From: Konstantin Knizhnik <k(dot)knizhnik(at)postgrespro(dot)ru>
To: Tomas Vondra <tomas(dot)vondra(at)2ndquadrant(dot)com>, Andres Freund <andres(at)anarazel(dot)de>
Cc: "Iwata, Aya" <iwata(dot)aya(at)jp(dot)fujitsu(dot)com>, Michael Paquier <michael(at)paquier(dot)xyz>, Andrew Dunstan <andrew(dot)dunstan(at)2ndquadrant(dot)com>, Robert Haas <robertmhaas(at)gmail(dot)com>, "rharwood(at)redhat(dot)com" <rharwood(at)redhat(dot)com>, Thomas Munro <thomas(dot)munro(at)enterprisedb(dot)com>, "g(dot)smolkin(at)postgrespro(dot)ru" <g(dot)smolkin(at)postgrespro(dot)ru>, PostgreSQL Developers <pgsql-hackers(at)lists(dot)postgresql(dot)org>, 'Dmitry Dolgov' <9erthalion6(at)gmail(dot)com>
Subject: Re: libpq compression
Date: 2019-02-10 06:12:13
Message-ID: ce75b684-3fd1-648a-5b86-90b7a203e71c@postgrespro.ru
Views: Raw Message | Whole Thread | Download mbox | Resend email
Thread:
Lists: pgsql-hackers

On 10.02.2019 3:25, Tomas Vondra wrote:
>
> On 2/9/19 3:02 PM, Konstantin Knizhnik wrote:
>>
>> On 09.02.2019 1:38, Tomas Vondra wrote:
>>> On 2/8/19 11:10 PM, Konstantin Knizhnik wrote:
>>>> On 08.02.2019 21:57, Andres Freund wrote:
>>>>> On 2019-02-08 12:15:58 +0300, Konstantin Knizhnik wrote:
>>>>>> Frankly speaking, I do not think that such flexibility in choosing
>>>>>> compression algorithms is really needed.
>>>>>> I do not expect that there will be many situations where old client
>>>>>> has to
>>>>>> communicate with new server or visa versa.
>>>>>> In most cases both client and server belongs to the same postgres
>>>>>> distributive and so implements the same compression algorithm.
>>>>>> As far as we are compressing only temporary data (traffic), the
>>>>>> problem of
>>>>>> providing backward compatibility seems to be not so important.
>>>>> I think we should outright reject any patch without compression type
>>>>> negotiation.
>>>> Does it mean that it is necessary to support multiple compression
>>>> algorithms and make it possible to perform switch between them at
>>>> runtime?
>>> IMHO the negotiation should happen at connection time, i.e. the server
>>> should support connections compressed by different algorithms.
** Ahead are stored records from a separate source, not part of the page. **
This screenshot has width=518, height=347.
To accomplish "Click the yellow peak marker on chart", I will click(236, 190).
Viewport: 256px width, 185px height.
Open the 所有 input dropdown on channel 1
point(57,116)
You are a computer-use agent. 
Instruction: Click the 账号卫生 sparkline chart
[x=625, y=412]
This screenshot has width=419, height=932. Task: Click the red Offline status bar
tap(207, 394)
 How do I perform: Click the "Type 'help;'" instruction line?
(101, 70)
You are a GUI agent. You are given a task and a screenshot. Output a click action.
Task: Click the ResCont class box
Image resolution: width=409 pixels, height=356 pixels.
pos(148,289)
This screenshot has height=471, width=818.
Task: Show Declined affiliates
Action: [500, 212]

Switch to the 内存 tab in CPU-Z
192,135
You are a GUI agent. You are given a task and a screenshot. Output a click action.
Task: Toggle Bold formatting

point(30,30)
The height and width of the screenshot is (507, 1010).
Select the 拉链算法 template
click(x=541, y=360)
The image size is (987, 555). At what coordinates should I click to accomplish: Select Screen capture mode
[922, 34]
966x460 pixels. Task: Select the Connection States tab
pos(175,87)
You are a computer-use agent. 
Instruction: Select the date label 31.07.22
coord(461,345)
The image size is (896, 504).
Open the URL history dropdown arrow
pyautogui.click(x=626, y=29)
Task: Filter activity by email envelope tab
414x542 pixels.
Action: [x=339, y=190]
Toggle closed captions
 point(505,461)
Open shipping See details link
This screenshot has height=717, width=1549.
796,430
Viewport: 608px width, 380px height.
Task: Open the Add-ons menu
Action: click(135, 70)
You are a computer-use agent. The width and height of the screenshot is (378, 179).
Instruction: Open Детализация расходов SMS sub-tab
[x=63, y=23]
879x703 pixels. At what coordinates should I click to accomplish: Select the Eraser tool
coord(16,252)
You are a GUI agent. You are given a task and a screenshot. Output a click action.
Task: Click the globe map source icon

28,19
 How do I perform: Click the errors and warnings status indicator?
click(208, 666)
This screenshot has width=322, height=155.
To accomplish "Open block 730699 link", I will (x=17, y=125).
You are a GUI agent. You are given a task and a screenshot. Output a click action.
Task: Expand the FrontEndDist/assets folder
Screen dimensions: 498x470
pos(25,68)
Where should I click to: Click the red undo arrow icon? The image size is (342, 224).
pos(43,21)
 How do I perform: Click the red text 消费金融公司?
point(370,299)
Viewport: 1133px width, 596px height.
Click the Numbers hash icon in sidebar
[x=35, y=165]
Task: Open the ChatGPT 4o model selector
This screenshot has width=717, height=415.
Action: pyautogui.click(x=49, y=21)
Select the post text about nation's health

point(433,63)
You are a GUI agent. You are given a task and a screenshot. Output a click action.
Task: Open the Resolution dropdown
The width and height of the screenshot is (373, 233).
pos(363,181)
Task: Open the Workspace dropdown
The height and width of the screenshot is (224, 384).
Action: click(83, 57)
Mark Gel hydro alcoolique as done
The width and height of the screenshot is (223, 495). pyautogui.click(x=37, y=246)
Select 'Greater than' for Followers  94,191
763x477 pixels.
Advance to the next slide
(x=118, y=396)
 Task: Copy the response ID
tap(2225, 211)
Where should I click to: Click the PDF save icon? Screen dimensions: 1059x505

Not sure
>>> if that's what you mean by runtime.
>>>
>>> AFAICS this is quite close to how negotiation of encryption algorithms
>>> works, in TLS and so on. Client specifies supported algorithms, server
>>> compares that to list of supported algorithms, deduces the encryption
>>> algorithm and notifies the client.
>>>
>>> To allow fall-back to uncompressed connection, use "none" as algorithm.
>>> If there's no common algorithm, fail.
>> It is good analogue with SSL.
>> Yes, SSL protocol provides several ways of authentication, encryption,...
>> And there are several different libraries implementing SSL.
>> But Postgres is using only one of them: OpenSSL.
>> If I want to use some other library (for example to make it possible to
>> serialize and pass SSL session state to other
>> process), then there is no way to achieve it.
>>
> That's rather misleading. Firstly, it's true we only support OpenSSL at
> the moment, but I do remember we've been working on adding support to a
> bunch of other TLS libraries.
>
> But more importantly, it's not the TLS library that's negotiated. It's
> the encryption algorithms that is negotiated. The server is oblivious
> which TLS library is used by the client (and vice versa), because the
> messages are the same - what matters is that they agree on keys,
> ciphers, etc. And those can differ/change between libraries or even
> versions of the same library.
>
> For us, the situation is the same - we have the messages specified by
> the FE/BE protocol, and it's the algorithms that are negotiated.
>
>> Actually zstd also includes implementations of several compression
>> algorithms and it choose one of them best fitting particular data
>> stream. As in case of SSL, choice of algorithm is performed internally
>> inside zstd - not at libpq level.
>>
> Really? I always thought zstd is a separate compression algorithm.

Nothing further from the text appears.